February is heart health month, and Friday February 5th is “Go Red for Women Day,” which is a day that the American Heart Association specifically dedicates to heart disease in women. Did you know that:
- Heart disease causes 1 in 3 women’s deaths each year, killing approximately one woman every minute.
- 90 percent of women have one or more risk factors for developing heart disease.
- Since 1984, more women than men have died each year from heart disease, and the gap between men and women’s survival continues to widen.
- The symptoms of heart disease can be different in women vs. men and are often misunderstood.
- While 1 in 31 American women dies from breast cancer each year, 1 in 3 dies of heart disease.
Many things can put you at risk for these problems. Unfortunately, the simple fact of being a woman increases your risk for heart disease and stroke. But while you can’t change things like age and family history, the good news is that even modest changes to your diet and lifestyle can improve your heart health and lower your risk by as much as 80 percent. These changes should start in childhood, and if you have a family risk of heart disease and have a daughter, these are key strategies to help yourself now and to prevent heart disease in your children. So what is one thing you can do right now to help yourself and your children to have a healthy heart?
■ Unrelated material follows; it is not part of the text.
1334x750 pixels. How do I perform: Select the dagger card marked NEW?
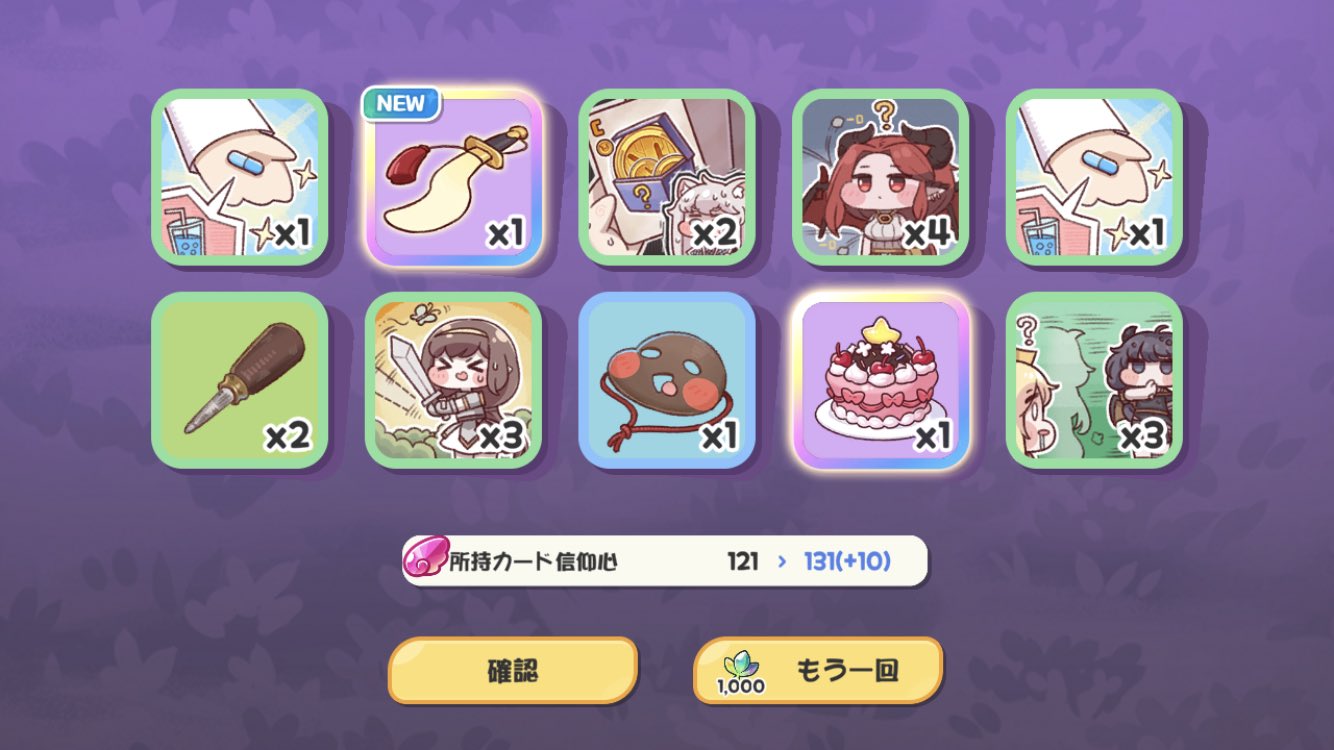tap(453, 177)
- Children 3-5 years old should be physically active and have plenty of opportunities to move throughout the day.
- Kids 6-17 years old should get at least 60 minutes per day of moderate- to vigorous-intensity physical activity, mostly aerobic.
- Include vigorous-intensity activity on at least 3 days per week.
- Include muscle- and bone-strengthening (weight-bearing) activities on at least 3 days per week.
- Increase amount and intensity gradually over time.
Some examples of beneficial activities for children:
- Brisk walking (at least 2.5 miles per hour) and hiking uphill
- Jumping rope
- Swimming laps
- Heavy yardwork
- Cycling 10 miles per hour
Children are naturally active. As they grow into adolescents, they tend to become less active. This is especially true for girls, who may need even more support and encouragement to stay active. Don’t be surprised or disappointed if your kids’ interests shift or they lose interest in activities they used to love. Help them find other activities they can enjoy instead of becoming inactive.
Here are some tips that may help:
- Be a role model for an active lifestyle. Start moving more yourself and find ways to be active together as a family.
- Physical activity should be fun for children and adolescents. Encourage kids to keep trying activities to discover the ones they like and will stick with. Don’t use physical activity as a punishment.
- Reduce or limit sedentary screen time, including watching television, playing video games, and using a digital device. Don’t use the TV or a device as a babysitter.
- Provide kids with opportunities to be active. Give them active toys and games, like bikes, skateboards, roller skates, scooters, jump ropes, balls, and sports equipment.
- Support their participation in sports, dance, and other active recreation like swimming, biking, and running. Get familiar with community facilities near you, like pools, recreation centers, bike paths, and skate parks.
- When safe, let them walk or bike to places instead of always driving them in the car. For example, you could walk or bike to school or the bus stop together.
- If your child is very inactive now, start slowly. Increase the amount and intensity of activity gradually each week or so. This may help them avoid discomfort or injury and adjust to a more active lifestyle without becoming discouraged.
- Praise, rewards, and encouragement help kids to stay active.
The main thing is to get your children to move more, with more intensity, and sit less! Inactive children are likely to become inactive adults.
It has been shown that just helping your child create a healthy habit of regular exercise will increase life expectancy and decrease the risk of cardiovascular disease as an adult. Physical activity produces overall physical, psychological, and social benefits, including:
- Lower risk of heart disease and stroke
- controlling weight, which decreases obesity and related chronic health problems
- reducing blood pressure
- better bone health and balance
- raising HDL (“good”) cholesterol
- reducing the risk of diabetes and some kinds of cancer
- improved psychological well-being, including gaining more self-confidence and higher self-esteem
- fewer symptoms of depression and anxiety
- better sleep, including improvements in insomnia and obstructive sleep apnea
- Improved cognition, memory, attention, and processing speed, which means better school performance
- So what are you waiting for? Let’s get moving!